# Hey, folks!



## GainzGittr (Jun 22, 2017)

So, I'm just and old musclehed from back in the day (remember the old musclehedz cartoons?).  I recently started working out again after a 14 year hiatus.  I was 32, 245lbs. with 8% BF.  Anyway, work took me away from the gym...and I've been back at it for about 6 mos. now.  Muscle memory has kicked in, and I'm starting to knock on the door of where I used to be.  At 47 now, it might take a while.  I'm at 270 lbs. with about 24-25% BF now.  So a major recomp is in my future.  My biggest point of failure now is my diet.  It's just tough to prepare all the food these days.  Freezer is full of chicken breast, 90-10 ground beef, and fish...it's just getting everything out and thawed...then cooking it all up that's such a drag for me.


Anyway, just sayin' HI! to anyone that cares!  Take it easy, folks.

> YOUR TASKS:
a - In the forum post about returning to the gym, how long was the poster's break from working out?
b - Pick up the forum post about returning to the gym after its last sentence and keep writing.
The lines after this point have no connection to the forum post about returning to the gym.

> INPUT DATA:
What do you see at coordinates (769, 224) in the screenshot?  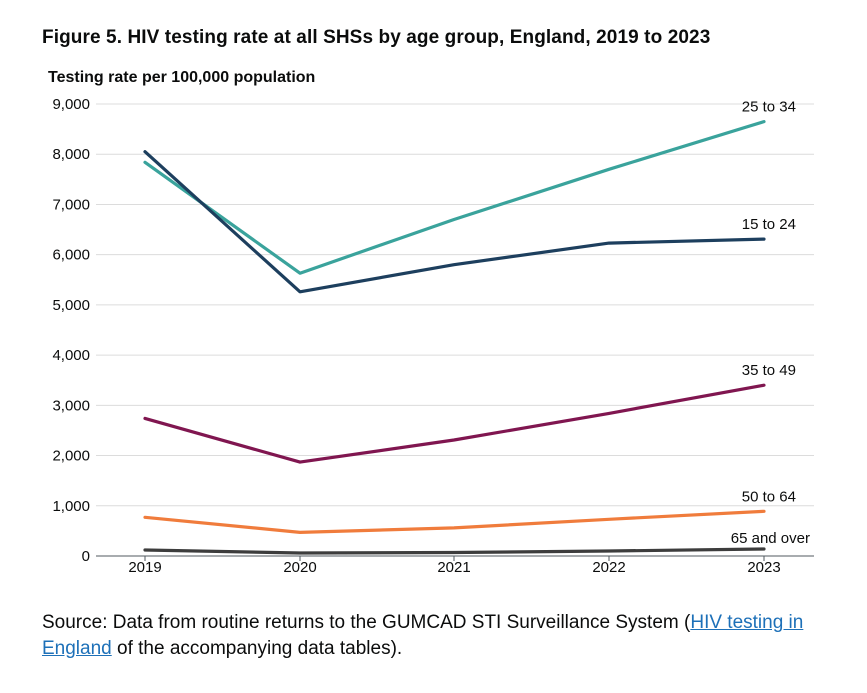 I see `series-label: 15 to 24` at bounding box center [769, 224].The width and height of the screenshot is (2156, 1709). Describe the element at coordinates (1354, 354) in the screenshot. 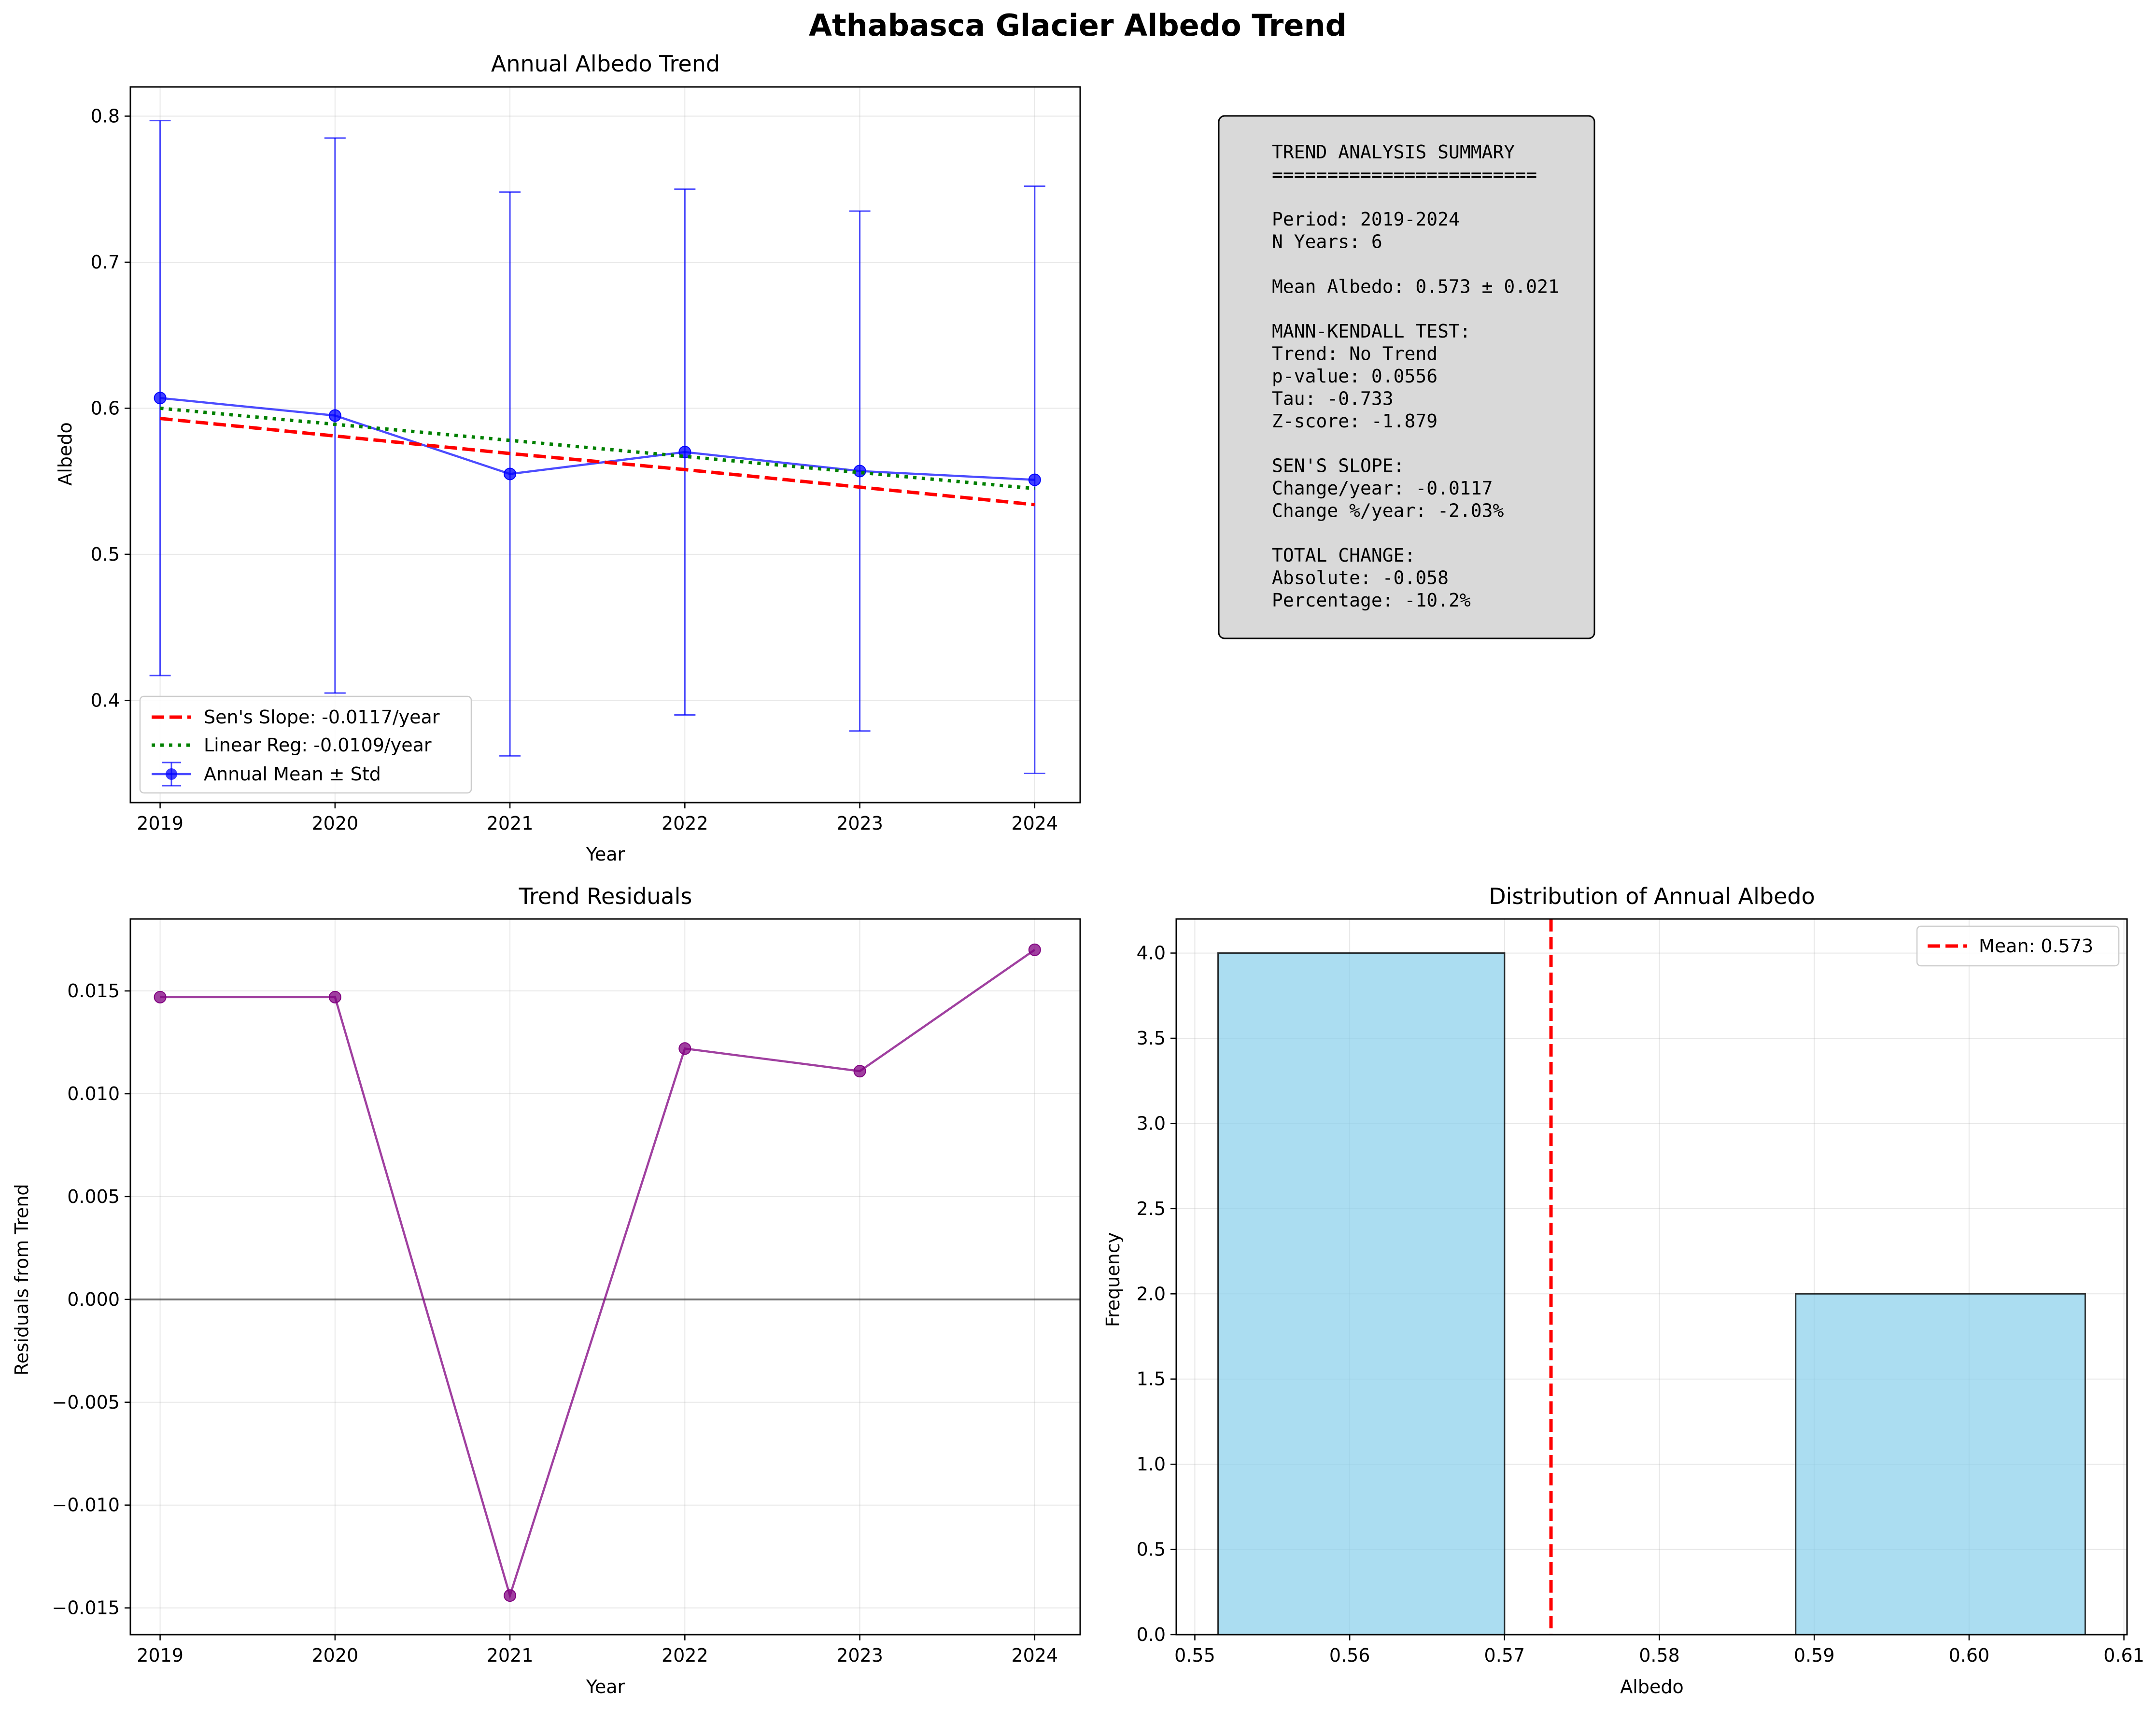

> EXPECTED RESULTS:
a - 14 years.

b -
----------



## Arnold (Jun 22, 2017)

Welcome.


----------



## brazey (Jun 23, 2017)

Welcome....


----------



## Johnjohn1977 (Jun 24, 2017)

Welcome to the club

granabolic.is granabolic@gmail.com


----------



## Gena Marie (Jun 27, 2017)

Welcome to the board.  I wish you the best at meeting your goals.


----------



## jackyjaggs (Jun 27, 2017)

meal prep is  such a pain but very satisfying if you manage to do it and stick with it. 
welcome back! and good luck in the journey to meet the goals you want.


----------



## meanstreek (Jul 29, 2017)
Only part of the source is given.